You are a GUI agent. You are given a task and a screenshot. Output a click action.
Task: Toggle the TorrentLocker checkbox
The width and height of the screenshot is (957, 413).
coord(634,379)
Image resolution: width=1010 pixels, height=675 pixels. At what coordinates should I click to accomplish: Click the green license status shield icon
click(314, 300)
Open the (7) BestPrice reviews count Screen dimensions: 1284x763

━━━━━━━━━━━━━━━━

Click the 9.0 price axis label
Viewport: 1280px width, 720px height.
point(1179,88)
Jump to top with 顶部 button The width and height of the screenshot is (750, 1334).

━━━━━━━━━━━━━━━━

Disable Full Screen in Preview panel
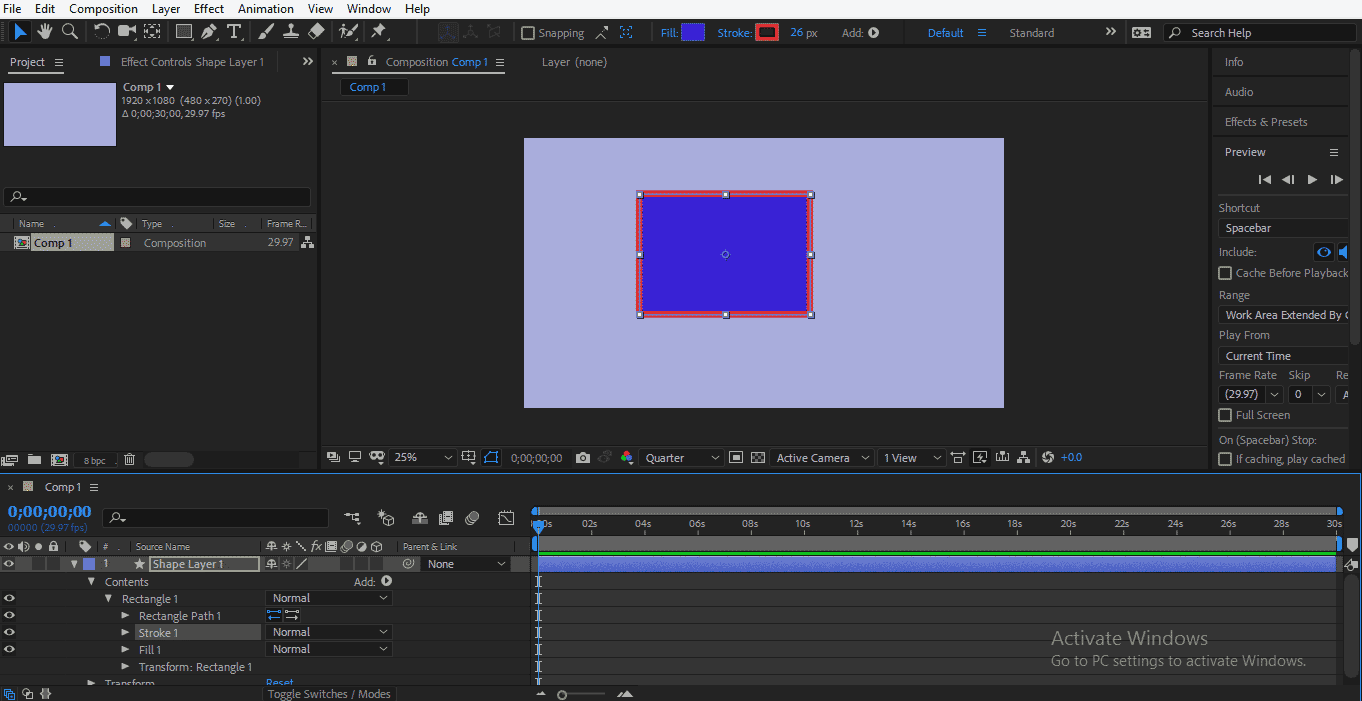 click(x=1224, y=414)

━━━━━━━━━━━━━━━━

- [Goal of the exercise] Set down only the lines above that fall between the line holding "You are a GUI" and the line holding "Open the (7)", inclusive, keeping each exact.

- [Completed exercise]
You are a GUI agent. You are given a task and a screenshot. Output a click action.
Task: Toggle the TorrentLocker checkbox
The width and height of the screenshot is (957, 413).
coord(634,379)
Image resolution: width=1010 pixels, height=675 pixels. At what coordinates should I click to accomplish: Click the green license status shield icon
click(314, 300)
Open the (7) BestPrice reviews count Screen dimensions: 1284x763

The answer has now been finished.